Foster carers are some of the most important people in the greyhound industry. They are responsible for introducing greyhounds to their new lives as pets and WA trainer Linda Britton knows the great importance the Greyhounds As Pets (GAP) programme has in the industry.
On Sunday Britton opened her kennels up to 30 lucky foster carers so they could experience the life of a racing greyhound, as well as getting to see some of the young pups.
“It was basically to give the foster carers the chance to see how greyhounds are in training, in the hope that it will help with the transition to a pet home. It was also a great chance to see that it’s a myth that greyhounds are mistreated here.” Linda Britton explained.
“It was also for us to see where our dogs are going because we do get attached to them too. They are in our lives for up to four years and we really like to know where they go after they finish with us.”
The GAP open day involved a tour around Britton’s property to see the dog kennels and empty out yards, as well as the massage mats for the dogs that had many foster carers look on in amazement. Retired chaser Tonka Truck put on a show on the straight track, showcasing his short burst of energy for the crowd. The day ended with lunch and conversation between everyone about their greyhounds.
“It was great to hear stories about where our past dogs had gone. We also had a few owners there mingling so they could share stories about their experiences.”
Sofiana Alford was one of the lucky foster carers that came along to see Britton’s kennels. She has had three of Britton’s past chasers go through her home as foster dogs. Art, who raced as Rousay, Wabbit as Cool Wabbit and more recently Pongo, who raced as Moss Vale. All three chasers had successful careers earning upwards of $50,000 each.

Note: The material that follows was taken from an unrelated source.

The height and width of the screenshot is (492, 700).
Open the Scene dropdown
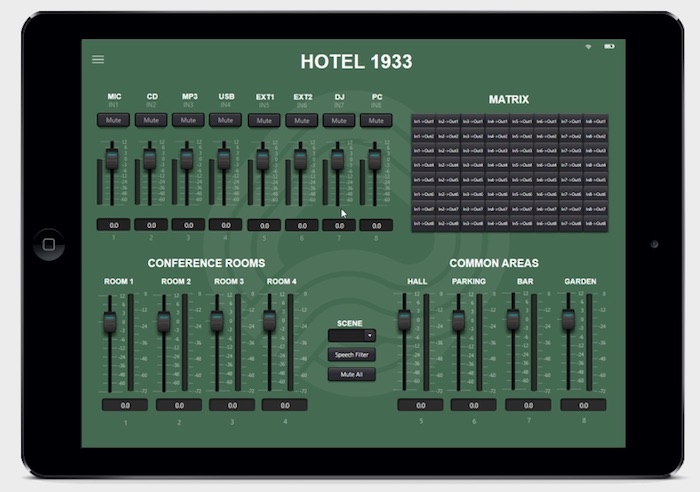click(352, 336)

“Linda likes to know about her dogs as well. It’s awesome how she wants to know how her old dogs are going in foster care, it shows that trainers do care.” Sofiana Alford explains.
“Going through the kennels it showed how much work goes into just one greyhound let alone 80 greyhounds. I was amazed that the kennels were really clean, even the puppy yards were dog poo free!”
Alford has been foster caring for about four years now and she believes that the most rewarding part of teaching the greyhounds about life at home is seeing them find their forever homes.
After constant speculation that the greyhound industry doesn’t look after their racing greyhounds, Alford was able to make her own judgement on the kennels and the environment some of her foster dogs have come from.
“My thoughts about racing have changed; I got to see that the dogs were really well looked after. It’s not as bad as what people are making it out to be. It was awesome going out there, they love their dogs more then people!”
With such a positive response from the foster carers Britton would love to make her GAP open day a regular event.
“Especially for new foster carers so they can have a better understanding of greyhound, because they do get challenged when they are walking around, being asked why they would have anything to do with Greyhounds WA because it’s such a cruel sport. They get to experience themselves that it isn’t cruel and that the dogs are well looked after.” Britton explained.
“The day was above what I expected. I didn’t have any negative questions and I was wrapt with the response. The people were lovely and genuinely cared for the dogs and that’s what we love to see.”
The open day was filled with an overwhelming love for greyhounds as a breed. One couple that deals with trouble foster dogs spoke about how hard it was to let the dogs go and how close they had come to a number of dogs, to the point of wanting to keep them themselves. It came down to one statement that summed up foster caring perfectly, acting as a constant reminder that there are other greyhounds out there that need to learn the ropes of retirement too.
The day we find a dog we don’t want to let go, that will be the last greyhound we can teach to be a pet.